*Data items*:
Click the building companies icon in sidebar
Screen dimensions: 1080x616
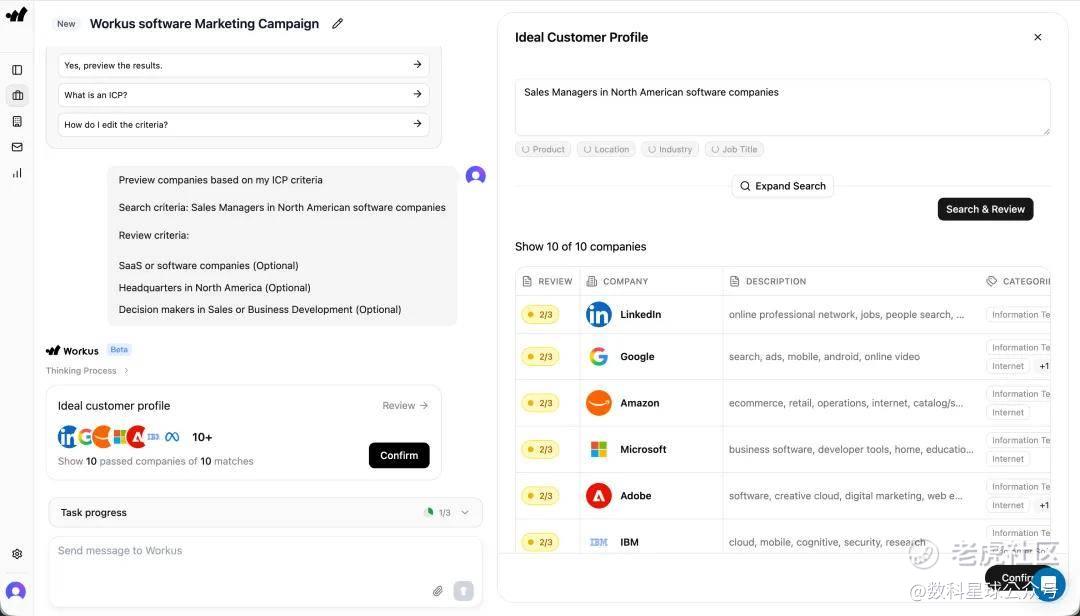[x=17, y=121]
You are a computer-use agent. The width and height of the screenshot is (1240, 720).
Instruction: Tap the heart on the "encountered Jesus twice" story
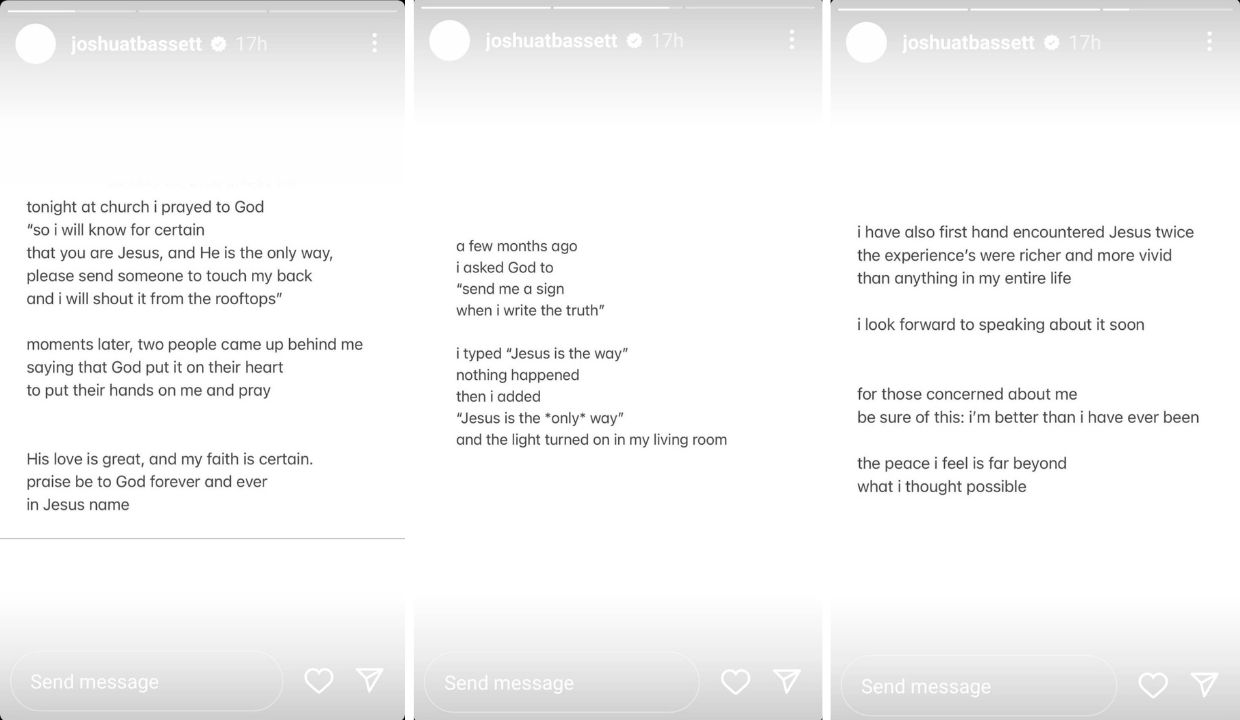tap(1152, 685)

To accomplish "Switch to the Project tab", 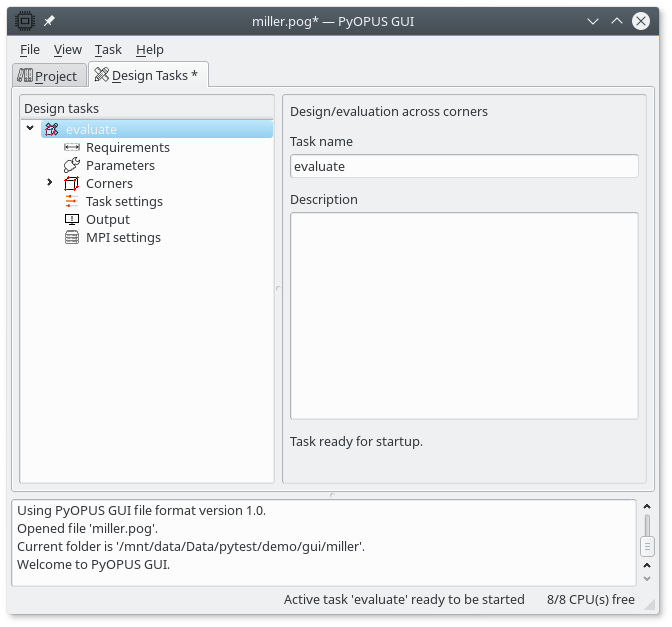I will pos(48,76).
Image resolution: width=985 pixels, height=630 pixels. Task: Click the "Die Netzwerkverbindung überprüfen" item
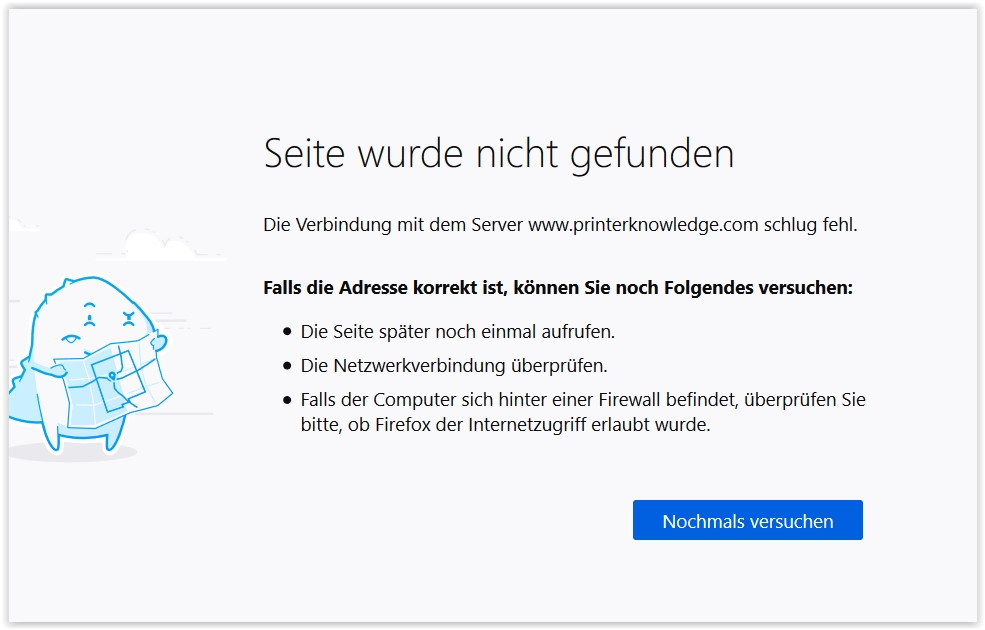point(454,366)
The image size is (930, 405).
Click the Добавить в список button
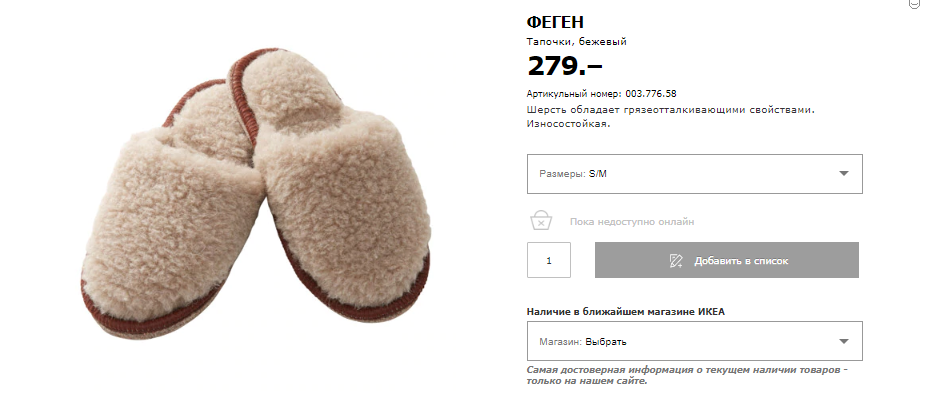[x=727, y=260]
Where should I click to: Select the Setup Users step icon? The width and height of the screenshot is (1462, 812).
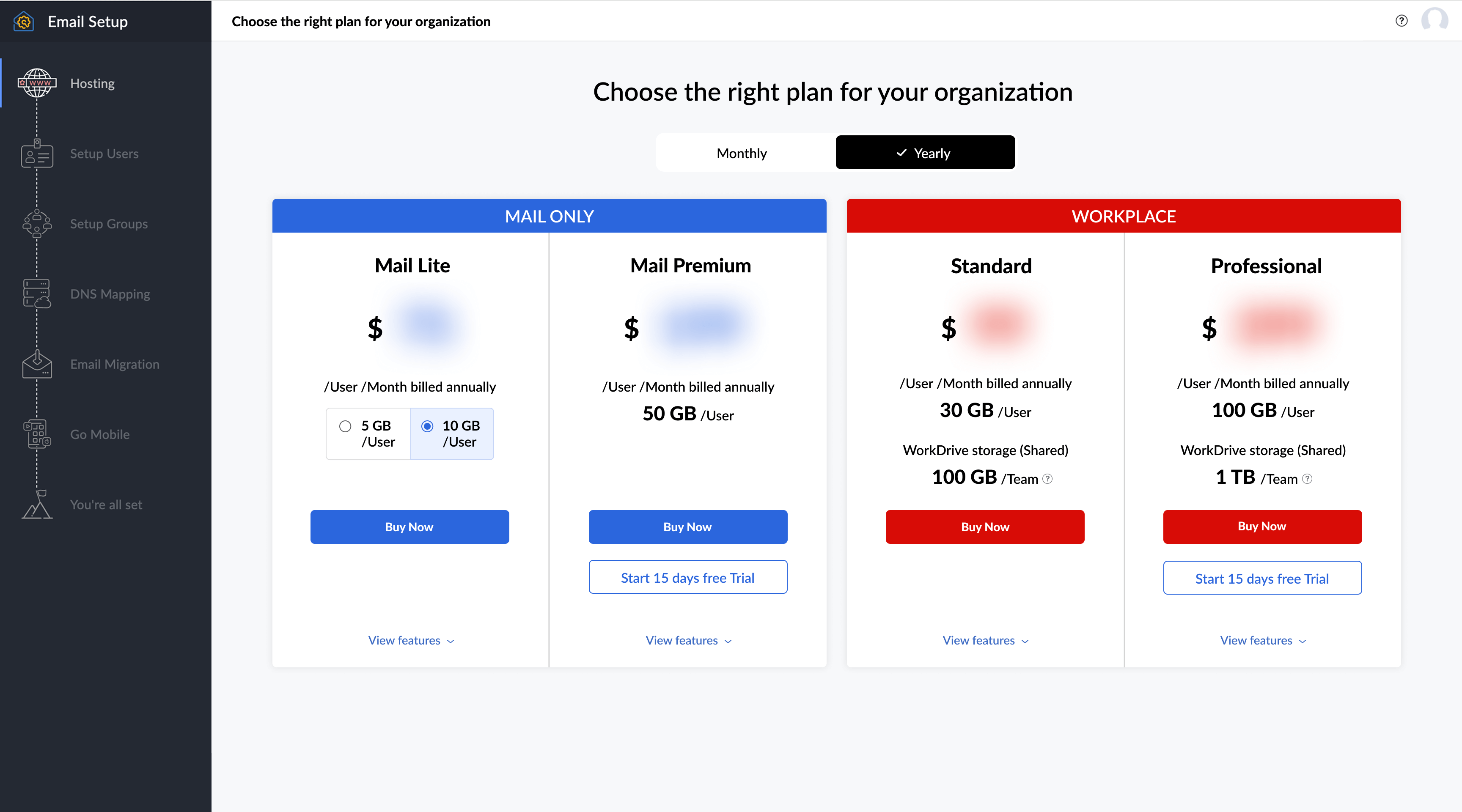(x=36, y=154)
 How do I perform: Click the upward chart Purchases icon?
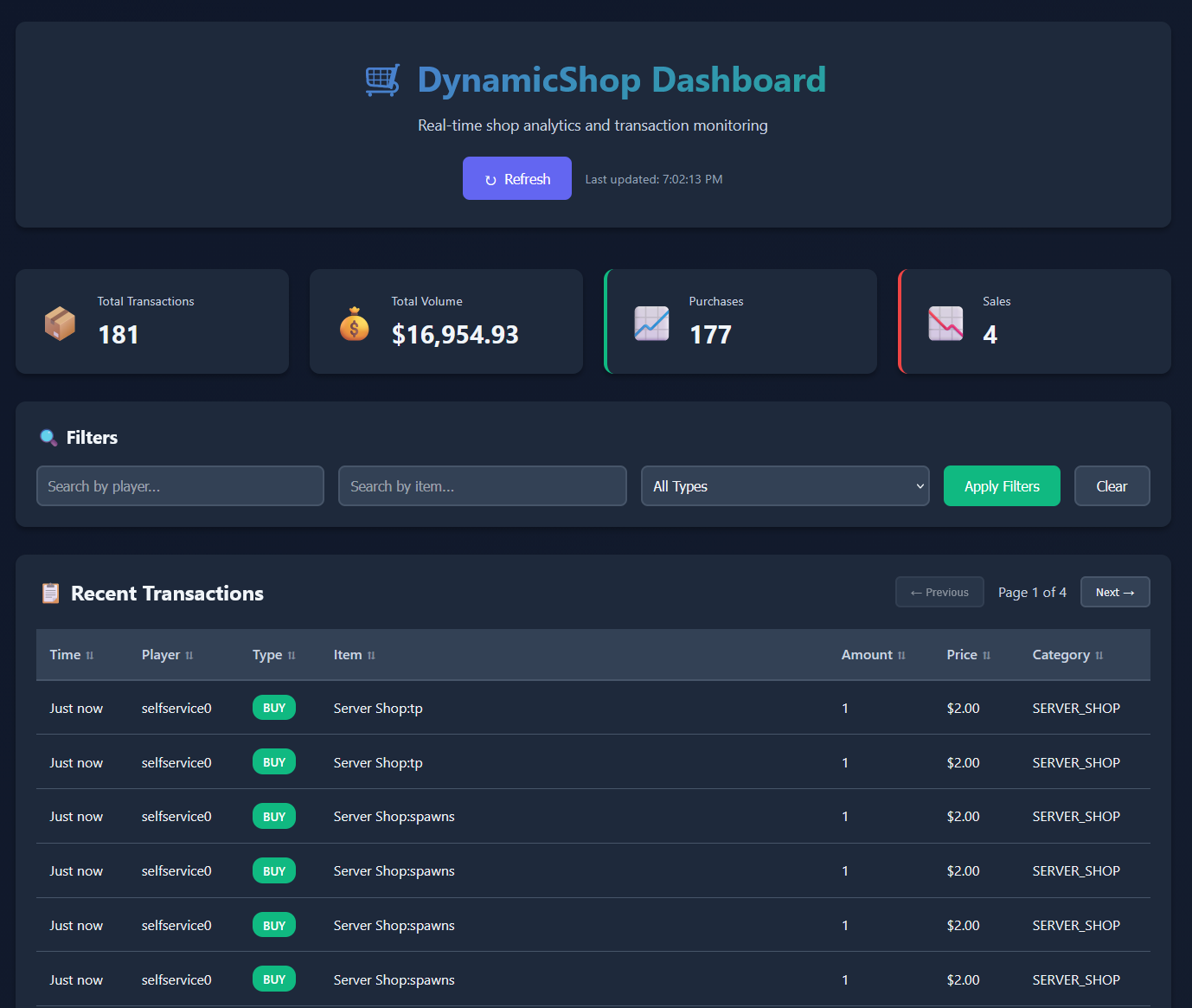click(x=651, y=324)
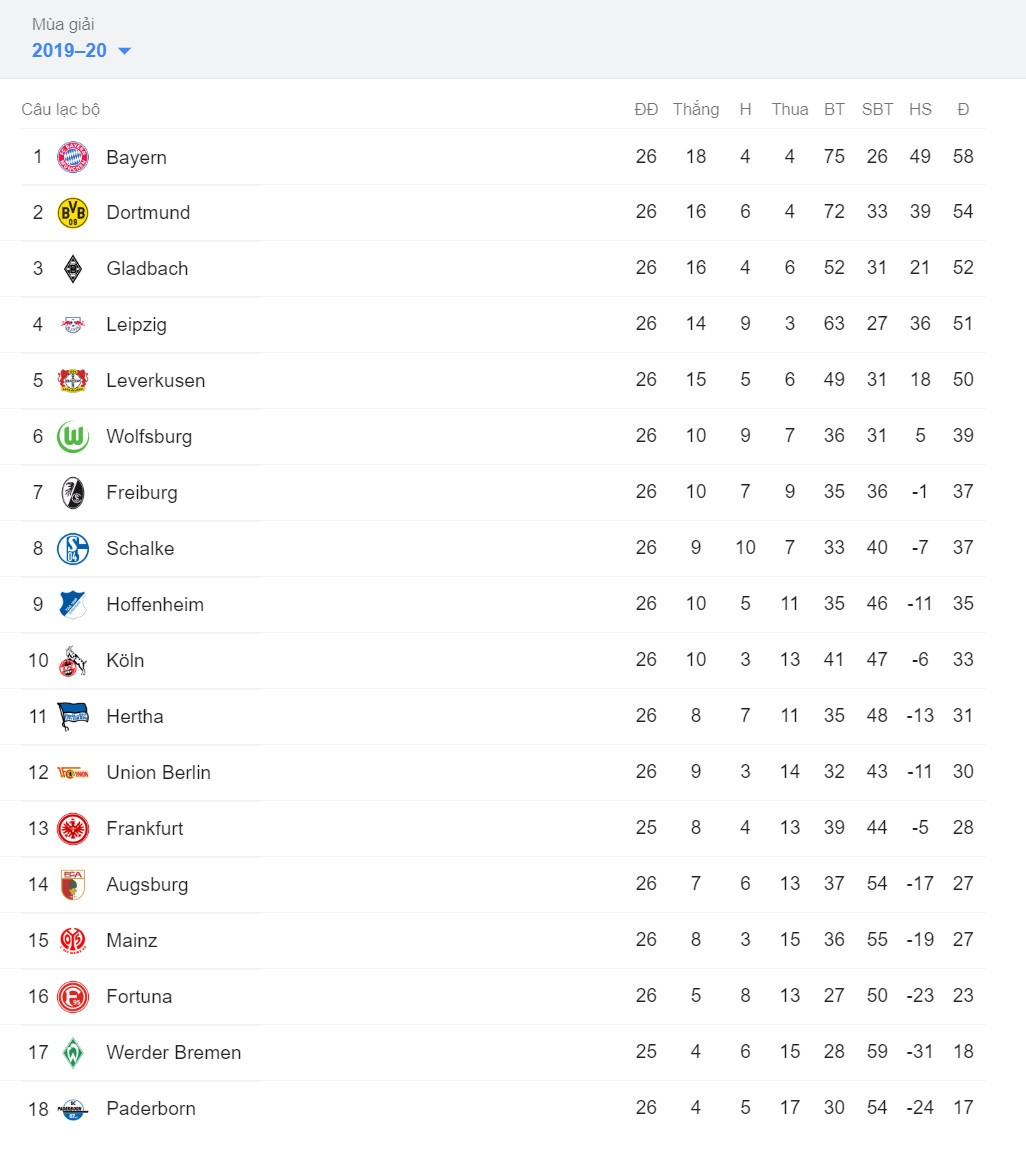Open the Union Berlin team link
Viewport: 1026px width, 1153px height.
point(159,772)
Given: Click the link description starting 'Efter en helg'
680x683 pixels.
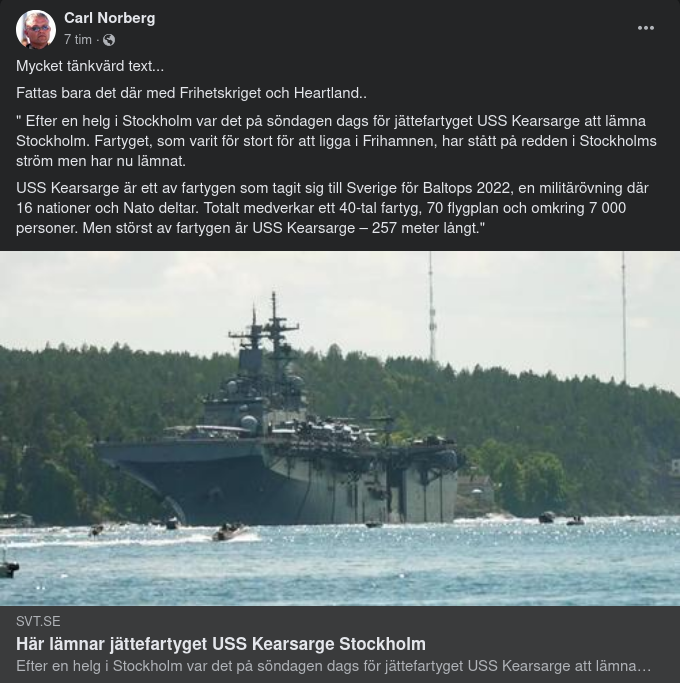Looking at the screenshot, I should click(334, 666).
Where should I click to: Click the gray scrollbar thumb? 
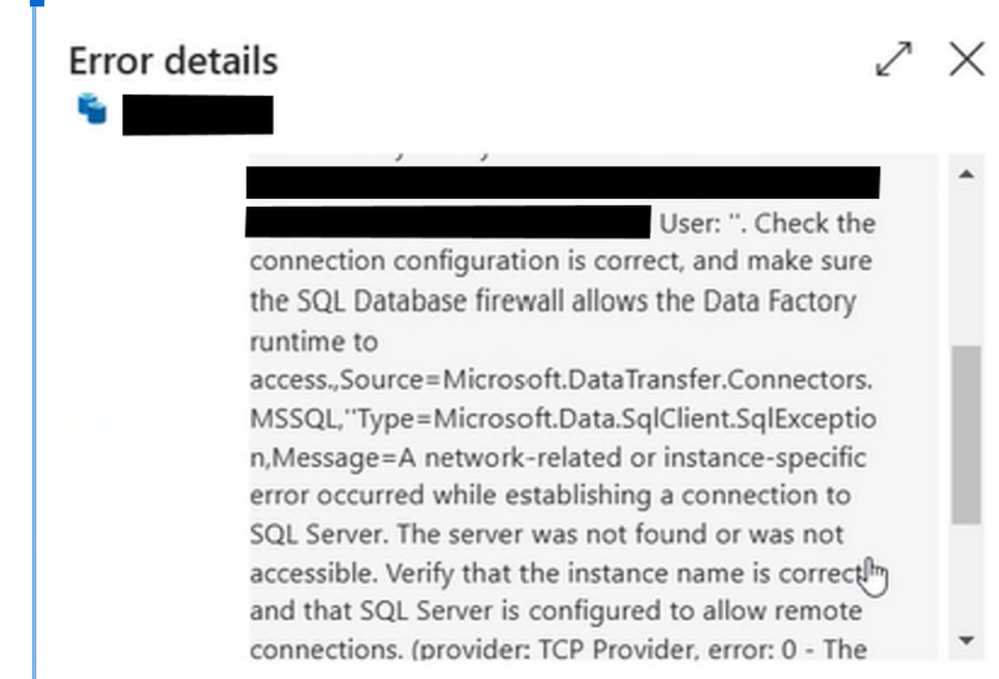(965, 435)
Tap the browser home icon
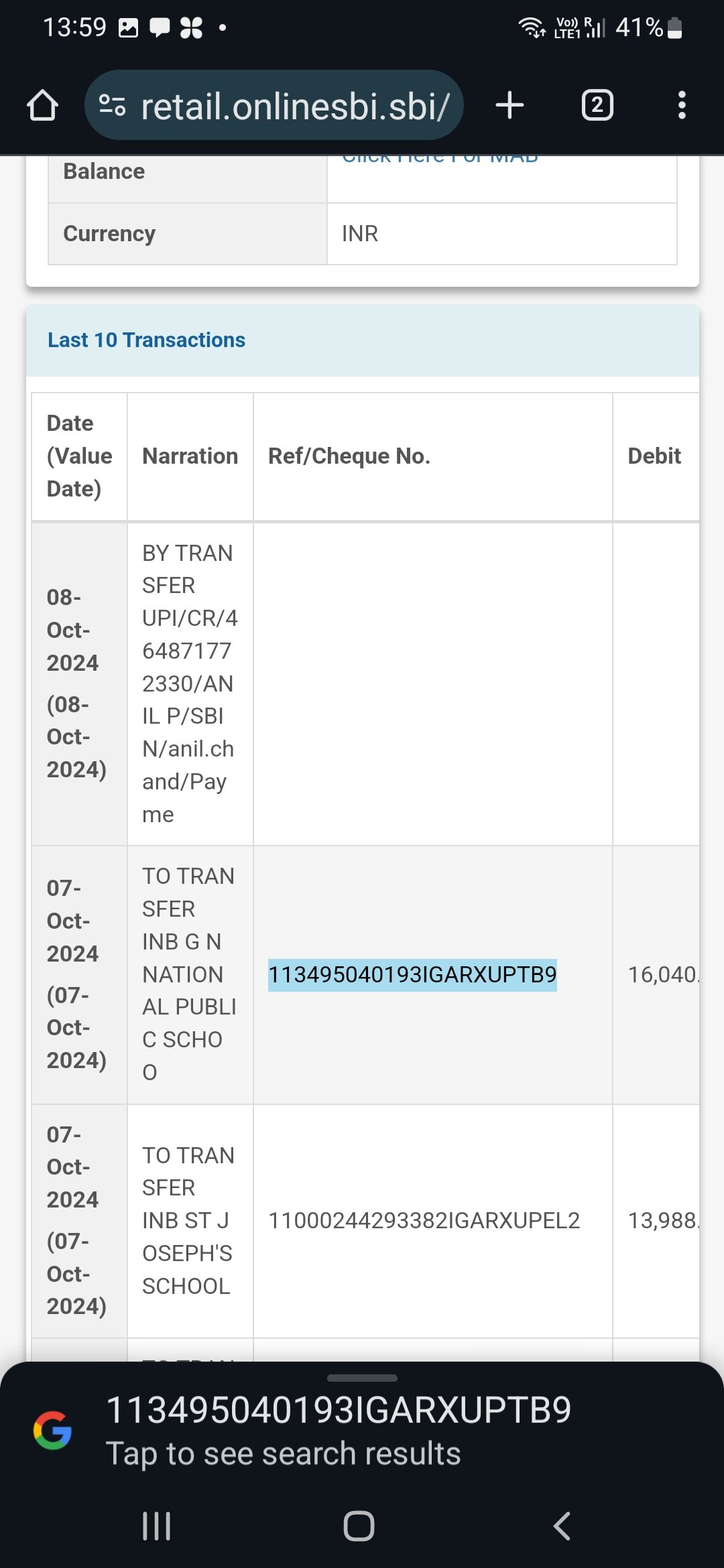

*Task description*: Retype only the lines from the one with "Image resolution: width=985" through the final line of the entries, please, and keep the pictures out.

*Exercise result*:
Image resolution: width=985 pixels, height=630 pixels. Task: Click the "Die Netzwerkverbindung überprüfen" item
point(454,366)
The image size is (930, 405).
Click the Добавить в список button
[x=727, y=260]
Where should I click to: Select the Setup Users step icon? The width and height of the screenshot is (1462, 812).
(x=36, y=154)
 How do I perform: Click the upward chart Purchases icon?
click(x=651, y=324)
Open the Union Berlin team link
Viewport: 1026px width, 1153px height.
point(159,772)
Given: Click the link description starting 'Efter en helg'
680x683 pixels.
Looking at the screenshot, I should click(334, 666).
Where should I click to: Click the gray scrollbar thumb? 
(965, 435)
Tap the browser home icon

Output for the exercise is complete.